According to the audio review text, who founded Westminster Lab, and in what year?

▸ **EXERCISE TEXT**:

..........

When I see a big, heavy turntable, my mind goes to big, powerful bass. Played on the massive Aeolian-Skinner pipe organ at Boston's Symphony Hall, Michael Murray's recording of the Toccata from Jean-Marie Widor's Symphony #5, on Encores à la Française (Telarc DG-10069), is guaranteed to blow the dust off your woofers. As expected, the bass was as deep, clear, and powerful as I've heard through my system, but what really struck me was the rest of the sound. My attention was drawn to the volume of air, the way notes hung in the acoustical space of Symphony Hall, and how each stop's tone was so clearly contrasted. Toward the end, when the big pedal stops kick in, I started to fear for the woofers in my twin Hsu Research TN1220HO subs, so I rolled the volume back a little.
For a little more get up and go, I played a 12" 45rpm single of "Infected" by The The (Some Bizarre TRUTH T3). This dance track has a sound typical of mid-1980s mixes, with lots of dense effects using early digital reverbs and lots of heavy compression and noise gating. Recordings like this can be fatiguing, but the Stabi M–Safir 9 combo did a great job of unwinding the mix, making it easy to hear each element of the recording. There was nothing sluggish about the groove, either: I'm not exactly known for my dance moves, but this one definitely had me tapping my toes.
Scot was right when he said I needed to hear the Safir 'arm mounted on a Kuzma turntable. The combination's synergy clarifies Franc Kuzma's design goals: a "just the facts" presentation with no artifice or embellishment. This turntable lays your recordings bare, allowing you to hear the inherent beauty in the music making rather than creating a "warm analog" sound. Such sonic honesty will deliver lasting musical enjoyment. Definitely recommended.
Westminster Lab Monologue Phono Preamp with Optical Module
I confess I was not familiar with Westminster Lab until a couple of years ago, when I began exploring DS Audio's remarkable optical phono cartridges and spotted Westminster's products on a list of compatible third-party equalizers. Gary Leeds, whom I knew as a customer way back in my Sound by Singer days, is now the importer (footnote 2). He asked if I would like to give their Monologue phono preamplifier ($13,900 with one card; additional cards cost $5200) a spin with its optical-cartridge EQ module. I said yes of course, so I then asked DS Audio importer Musical Surroundings if they could lend me an optical cartridge to use with it. They generously loaned me a W3—probably the same W3 I reviewed in Spin Doctor #11. Soon I was up and running. Westminster Lab was founded in 2014 by Hong Kong native Angus Leung while he was a student in the UK. Earlier, as a young boarding school student, he could see Westminster Abbey from his dorm room window; that was the inspiration for the company's name. He cut his teeth in hi-fi working in a repair shop, fixing and modifying gear from classic companies like Krell and Mark Levinson. At first, Westminster Lab was a cable manufacturer, but it soon moved to making electronics designed by Leung. Business grew, and after Leung finished his studies, he moved manufacturing back to his native Hong Kong, where it remains today.

..........

▸ **Stored items**:
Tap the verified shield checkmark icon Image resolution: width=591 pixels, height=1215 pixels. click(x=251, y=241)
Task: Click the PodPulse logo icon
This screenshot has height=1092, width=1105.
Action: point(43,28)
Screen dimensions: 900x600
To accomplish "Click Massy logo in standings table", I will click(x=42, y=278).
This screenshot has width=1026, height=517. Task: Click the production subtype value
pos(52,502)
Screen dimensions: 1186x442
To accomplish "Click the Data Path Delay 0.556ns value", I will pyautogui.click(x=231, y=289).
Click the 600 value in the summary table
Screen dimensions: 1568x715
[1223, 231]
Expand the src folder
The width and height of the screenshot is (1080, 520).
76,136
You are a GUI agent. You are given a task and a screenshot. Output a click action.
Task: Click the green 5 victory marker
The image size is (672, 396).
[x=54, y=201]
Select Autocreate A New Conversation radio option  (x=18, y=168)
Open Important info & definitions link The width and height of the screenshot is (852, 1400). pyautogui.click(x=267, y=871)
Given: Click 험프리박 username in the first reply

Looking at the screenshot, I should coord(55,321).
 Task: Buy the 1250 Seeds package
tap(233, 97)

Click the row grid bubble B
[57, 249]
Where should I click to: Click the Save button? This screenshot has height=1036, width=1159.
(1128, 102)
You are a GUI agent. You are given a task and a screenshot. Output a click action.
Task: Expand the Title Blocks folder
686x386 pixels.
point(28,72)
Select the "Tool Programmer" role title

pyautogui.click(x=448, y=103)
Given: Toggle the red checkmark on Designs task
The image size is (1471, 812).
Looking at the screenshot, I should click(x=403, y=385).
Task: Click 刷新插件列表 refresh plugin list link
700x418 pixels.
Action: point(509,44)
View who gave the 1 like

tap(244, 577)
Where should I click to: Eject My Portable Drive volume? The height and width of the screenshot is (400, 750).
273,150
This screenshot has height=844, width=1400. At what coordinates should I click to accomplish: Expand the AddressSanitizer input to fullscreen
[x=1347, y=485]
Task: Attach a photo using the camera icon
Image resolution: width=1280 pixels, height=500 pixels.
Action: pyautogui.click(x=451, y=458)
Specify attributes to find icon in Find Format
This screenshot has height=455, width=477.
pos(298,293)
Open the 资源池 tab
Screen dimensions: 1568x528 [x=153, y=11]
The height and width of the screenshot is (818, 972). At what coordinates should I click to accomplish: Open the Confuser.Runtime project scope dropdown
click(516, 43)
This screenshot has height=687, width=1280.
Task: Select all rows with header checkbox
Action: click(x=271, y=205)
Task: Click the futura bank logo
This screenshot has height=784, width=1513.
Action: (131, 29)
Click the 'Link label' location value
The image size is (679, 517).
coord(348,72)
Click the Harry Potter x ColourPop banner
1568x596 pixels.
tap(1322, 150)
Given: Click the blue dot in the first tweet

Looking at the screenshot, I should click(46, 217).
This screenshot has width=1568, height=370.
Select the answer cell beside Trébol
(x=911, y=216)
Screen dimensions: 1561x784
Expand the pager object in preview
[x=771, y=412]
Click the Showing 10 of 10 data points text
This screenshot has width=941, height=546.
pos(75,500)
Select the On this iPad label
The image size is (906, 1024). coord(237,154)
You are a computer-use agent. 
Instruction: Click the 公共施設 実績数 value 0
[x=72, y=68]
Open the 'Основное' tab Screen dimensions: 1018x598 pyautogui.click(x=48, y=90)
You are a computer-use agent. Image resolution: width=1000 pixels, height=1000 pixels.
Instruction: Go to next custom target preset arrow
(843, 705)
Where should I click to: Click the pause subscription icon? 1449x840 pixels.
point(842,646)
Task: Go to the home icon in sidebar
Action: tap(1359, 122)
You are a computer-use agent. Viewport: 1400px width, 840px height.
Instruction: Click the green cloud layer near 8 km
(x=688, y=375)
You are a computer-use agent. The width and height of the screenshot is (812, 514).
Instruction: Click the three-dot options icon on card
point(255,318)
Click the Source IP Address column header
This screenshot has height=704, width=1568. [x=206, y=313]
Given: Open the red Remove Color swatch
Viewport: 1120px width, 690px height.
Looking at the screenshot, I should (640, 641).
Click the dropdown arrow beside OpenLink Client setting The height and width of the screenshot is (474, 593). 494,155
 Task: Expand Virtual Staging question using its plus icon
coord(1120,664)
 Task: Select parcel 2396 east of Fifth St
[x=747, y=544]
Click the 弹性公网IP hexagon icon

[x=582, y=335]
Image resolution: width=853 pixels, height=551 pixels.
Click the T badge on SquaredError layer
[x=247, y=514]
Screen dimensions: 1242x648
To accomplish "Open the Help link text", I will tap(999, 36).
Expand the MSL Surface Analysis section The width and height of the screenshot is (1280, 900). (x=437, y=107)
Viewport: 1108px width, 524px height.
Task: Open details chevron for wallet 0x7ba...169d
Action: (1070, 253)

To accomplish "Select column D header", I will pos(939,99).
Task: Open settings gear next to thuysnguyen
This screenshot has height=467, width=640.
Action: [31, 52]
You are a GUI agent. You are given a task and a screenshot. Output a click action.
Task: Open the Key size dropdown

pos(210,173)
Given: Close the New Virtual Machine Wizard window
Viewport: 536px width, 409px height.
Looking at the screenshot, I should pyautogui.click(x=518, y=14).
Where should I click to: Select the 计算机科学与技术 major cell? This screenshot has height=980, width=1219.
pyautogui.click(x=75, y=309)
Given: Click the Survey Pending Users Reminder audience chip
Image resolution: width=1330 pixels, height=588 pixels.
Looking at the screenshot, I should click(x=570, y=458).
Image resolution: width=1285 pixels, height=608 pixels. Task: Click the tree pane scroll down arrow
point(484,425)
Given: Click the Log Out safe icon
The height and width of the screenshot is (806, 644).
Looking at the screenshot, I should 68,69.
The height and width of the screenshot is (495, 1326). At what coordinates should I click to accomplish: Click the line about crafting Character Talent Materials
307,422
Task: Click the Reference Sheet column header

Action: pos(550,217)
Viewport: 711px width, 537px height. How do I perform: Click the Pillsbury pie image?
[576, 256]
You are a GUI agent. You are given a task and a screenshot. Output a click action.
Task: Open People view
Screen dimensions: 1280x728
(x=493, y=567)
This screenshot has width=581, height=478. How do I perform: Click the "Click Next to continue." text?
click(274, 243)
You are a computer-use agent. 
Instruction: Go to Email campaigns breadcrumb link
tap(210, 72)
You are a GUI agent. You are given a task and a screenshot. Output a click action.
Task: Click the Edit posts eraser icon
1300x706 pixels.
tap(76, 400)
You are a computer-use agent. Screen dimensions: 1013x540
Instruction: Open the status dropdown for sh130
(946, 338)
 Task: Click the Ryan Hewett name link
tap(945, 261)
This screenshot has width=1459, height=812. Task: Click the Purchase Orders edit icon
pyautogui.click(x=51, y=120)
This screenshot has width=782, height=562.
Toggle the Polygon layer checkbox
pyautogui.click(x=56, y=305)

..........

▸ **TASK RESPONSE**:
Angus Leung founded Westminster Lab in 2014.